What to do about clobbering of packages in the prefix
What should we do when packages ship packages beyond themselves in site-packages. For instance if I have a package that ships itself and requests in site-packages that means that conda may no longer control what requests is installed, which could be problematic.
@conda-forge/core
edit: this effects the entire prefix and we should address all of that at once
Here are two ideas for this.
Only Critical packages
- Determine a list of packages that considered critical infrastructure for security or other reasons.
- build up the mapping from files in the prefix to feedstocks
- add checks of this mapping somehow
All Packages
- Use libcfgraph to build up a mapping of possible files in the PREFIX to feedstocks
- have CI jobs compute any conflicts
- have CI jobs use their feedstock token to get the heroku server to post a lint comment on the PR
We could do both.
On the technical side for the second thing, we store the mappings in a github repo and then make http requests to github to pull down json blobs with the data.
For the security-based one, we can use similar mechanisms but we need to do all of the unpacking and checking ourselves. The heroku server cannot support this load, but we can use cf-staging as a place to store validated packages before some other server pulls them to do the check.
We could also make it easier for people in the test section of the recipe. Currently we often test for files using the commands test section which is really cumbersome and hard to get right. I am thinking about adding some macros to boa to check for the existence of a shared library (cross-platform), a python module in site packages, a cmake file etc.
If we design these macros nicely enough we could then warn about superfluous files ...
warning is not enough. it's a security issue as well.
Also, adding stuff to boa is not going to be enough unless you would contribute those to conda-build.
Sure, these could be good things to upstream. I hope to add package testing to boa next week
We actually need this check in quetz to reject uploads of things that clobber. Anyone could simply remove a check in boa when building on a CI service.
I think that removal depends on how it is implemented, if it is a check in the recipe then yes that is removable. If it is a check applied via the boa/conda-build source code that would be more difficult to skirt.
How will conda-build know that a package is clobbering another?
We can provide it with an API which returns if a file clobbers something already on conda-forge. I presume it has all the files in the prefix handy
If it is a check applied via the boa/conda-build source code that would be more difficult to skirt.
more difficult is not good enough here if we are calling this a security issue.
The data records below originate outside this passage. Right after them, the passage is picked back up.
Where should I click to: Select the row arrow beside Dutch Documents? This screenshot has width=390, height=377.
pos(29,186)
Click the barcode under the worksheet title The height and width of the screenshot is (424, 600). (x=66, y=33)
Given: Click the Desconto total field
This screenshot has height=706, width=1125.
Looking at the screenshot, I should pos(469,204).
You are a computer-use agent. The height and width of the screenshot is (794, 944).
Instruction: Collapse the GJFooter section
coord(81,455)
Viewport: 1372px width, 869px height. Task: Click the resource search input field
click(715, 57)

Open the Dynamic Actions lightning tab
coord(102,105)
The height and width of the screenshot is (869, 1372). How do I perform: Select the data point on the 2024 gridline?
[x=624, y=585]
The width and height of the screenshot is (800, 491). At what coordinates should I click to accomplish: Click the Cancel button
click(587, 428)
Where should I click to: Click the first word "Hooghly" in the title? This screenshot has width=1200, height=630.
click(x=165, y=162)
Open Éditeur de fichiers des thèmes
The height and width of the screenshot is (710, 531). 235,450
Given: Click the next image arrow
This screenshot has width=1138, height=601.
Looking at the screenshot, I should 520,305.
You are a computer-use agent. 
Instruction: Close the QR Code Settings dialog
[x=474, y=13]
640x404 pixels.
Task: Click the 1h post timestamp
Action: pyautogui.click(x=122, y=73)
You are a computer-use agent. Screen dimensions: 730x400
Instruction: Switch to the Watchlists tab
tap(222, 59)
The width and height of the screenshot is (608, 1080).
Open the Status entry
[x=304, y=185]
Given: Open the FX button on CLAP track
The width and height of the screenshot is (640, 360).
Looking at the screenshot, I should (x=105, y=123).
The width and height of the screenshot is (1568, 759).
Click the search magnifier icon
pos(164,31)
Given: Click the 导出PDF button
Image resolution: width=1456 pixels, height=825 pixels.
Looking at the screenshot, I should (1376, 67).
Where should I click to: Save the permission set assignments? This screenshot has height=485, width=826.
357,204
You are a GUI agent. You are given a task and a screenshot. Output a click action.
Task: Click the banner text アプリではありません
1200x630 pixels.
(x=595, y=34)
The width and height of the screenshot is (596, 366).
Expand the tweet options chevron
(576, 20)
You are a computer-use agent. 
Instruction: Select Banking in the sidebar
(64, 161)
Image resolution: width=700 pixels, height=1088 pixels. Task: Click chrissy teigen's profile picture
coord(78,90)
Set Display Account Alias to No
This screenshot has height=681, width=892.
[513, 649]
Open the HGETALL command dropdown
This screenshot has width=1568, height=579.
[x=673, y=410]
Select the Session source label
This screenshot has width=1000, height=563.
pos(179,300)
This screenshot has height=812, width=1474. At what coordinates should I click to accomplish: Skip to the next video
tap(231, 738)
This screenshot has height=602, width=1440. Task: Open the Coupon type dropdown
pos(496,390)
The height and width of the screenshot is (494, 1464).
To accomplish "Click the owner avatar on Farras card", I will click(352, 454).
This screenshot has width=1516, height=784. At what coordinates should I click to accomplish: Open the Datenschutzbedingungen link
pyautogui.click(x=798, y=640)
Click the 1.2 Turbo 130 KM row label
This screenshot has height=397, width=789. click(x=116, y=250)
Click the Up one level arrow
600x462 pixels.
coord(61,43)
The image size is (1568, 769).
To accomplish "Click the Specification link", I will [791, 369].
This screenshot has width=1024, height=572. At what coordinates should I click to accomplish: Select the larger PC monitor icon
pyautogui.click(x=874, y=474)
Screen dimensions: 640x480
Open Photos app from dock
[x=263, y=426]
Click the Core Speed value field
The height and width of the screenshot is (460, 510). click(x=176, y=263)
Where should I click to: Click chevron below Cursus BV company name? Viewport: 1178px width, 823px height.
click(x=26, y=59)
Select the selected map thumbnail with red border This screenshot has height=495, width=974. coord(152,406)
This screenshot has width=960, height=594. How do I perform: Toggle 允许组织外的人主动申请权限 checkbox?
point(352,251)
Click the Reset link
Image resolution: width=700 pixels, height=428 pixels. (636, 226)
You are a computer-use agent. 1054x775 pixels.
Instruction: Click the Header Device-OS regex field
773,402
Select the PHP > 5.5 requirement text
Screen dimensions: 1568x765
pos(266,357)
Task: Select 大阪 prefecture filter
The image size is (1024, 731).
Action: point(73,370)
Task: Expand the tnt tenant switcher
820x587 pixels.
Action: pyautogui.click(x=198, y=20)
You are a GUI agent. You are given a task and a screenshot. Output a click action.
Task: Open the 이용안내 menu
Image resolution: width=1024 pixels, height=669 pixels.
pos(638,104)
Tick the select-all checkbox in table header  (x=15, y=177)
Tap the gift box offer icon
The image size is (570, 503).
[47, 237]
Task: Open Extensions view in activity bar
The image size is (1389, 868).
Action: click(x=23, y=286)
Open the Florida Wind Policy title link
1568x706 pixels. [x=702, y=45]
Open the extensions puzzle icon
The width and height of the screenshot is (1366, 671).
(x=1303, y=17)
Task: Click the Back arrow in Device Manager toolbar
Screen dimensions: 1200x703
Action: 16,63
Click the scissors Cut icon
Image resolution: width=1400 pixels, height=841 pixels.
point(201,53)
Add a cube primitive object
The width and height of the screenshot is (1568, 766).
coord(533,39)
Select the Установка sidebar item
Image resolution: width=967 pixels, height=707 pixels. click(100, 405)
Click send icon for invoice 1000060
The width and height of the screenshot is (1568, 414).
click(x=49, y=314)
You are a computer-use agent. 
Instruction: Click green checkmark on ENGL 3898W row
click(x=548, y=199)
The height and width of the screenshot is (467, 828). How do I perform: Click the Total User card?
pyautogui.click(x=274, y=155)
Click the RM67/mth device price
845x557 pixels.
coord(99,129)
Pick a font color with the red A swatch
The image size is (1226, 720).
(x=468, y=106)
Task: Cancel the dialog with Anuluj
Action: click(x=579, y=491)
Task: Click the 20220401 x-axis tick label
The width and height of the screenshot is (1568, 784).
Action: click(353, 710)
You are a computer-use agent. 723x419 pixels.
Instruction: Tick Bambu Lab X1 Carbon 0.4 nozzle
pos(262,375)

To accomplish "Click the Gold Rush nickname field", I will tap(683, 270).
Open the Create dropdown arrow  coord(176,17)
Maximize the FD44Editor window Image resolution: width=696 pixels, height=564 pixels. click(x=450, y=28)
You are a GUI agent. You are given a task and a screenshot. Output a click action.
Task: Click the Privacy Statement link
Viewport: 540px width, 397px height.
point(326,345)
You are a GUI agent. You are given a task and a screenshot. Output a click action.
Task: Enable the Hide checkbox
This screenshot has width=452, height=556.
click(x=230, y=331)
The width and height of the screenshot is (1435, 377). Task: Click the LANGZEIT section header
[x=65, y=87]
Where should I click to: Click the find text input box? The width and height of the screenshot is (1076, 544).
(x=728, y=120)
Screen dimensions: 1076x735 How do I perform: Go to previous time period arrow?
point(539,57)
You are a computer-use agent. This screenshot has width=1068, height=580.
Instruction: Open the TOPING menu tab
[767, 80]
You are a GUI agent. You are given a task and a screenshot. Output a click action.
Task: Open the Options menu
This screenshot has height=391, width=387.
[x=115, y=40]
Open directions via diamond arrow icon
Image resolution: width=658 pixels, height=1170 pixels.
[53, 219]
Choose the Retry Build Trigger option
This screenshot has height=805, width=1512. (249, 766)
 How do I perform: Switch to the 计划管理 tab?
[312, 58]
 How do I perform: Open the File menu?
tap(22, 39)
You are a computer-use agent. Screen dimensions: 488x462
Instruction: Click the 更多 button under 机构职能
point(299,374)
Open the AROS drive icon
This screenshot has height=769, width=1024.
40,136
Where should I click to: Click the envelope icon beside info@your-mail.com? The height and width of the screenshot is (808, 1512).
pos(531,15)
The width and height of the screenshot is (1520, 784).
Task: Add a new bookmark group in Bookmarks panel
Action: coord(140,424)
You would have to edit the source code of conda-build/boa itself. I'm not certain if there are schemes to do that in a recipe but we could (and most likely should) have the build system hash itself when performing sensitive tasks. That way we can check if the build system was modified in some way during the build.
Ok there are two aspects to this: one is securing against malicious packages and the other is to make it easier for packagers to not unintentionally clobber. But yeah, I would be happy to help with development wrt to quetz as well! We're working really hard on it right now and with the plugin system in place we could totally think about rejecting uploads like this, and indexing all files in a database.
We're working really hard on it right now and with the plugin system in place we could totally think about rejecting uploads like this, and indexing all files in a database.
Yup. This coupled with package signing and a way for us to administer the outputs clobbering checks we already do would help us centralize our infrastructure and possibly replace cf-staging with something less hacky and more secure.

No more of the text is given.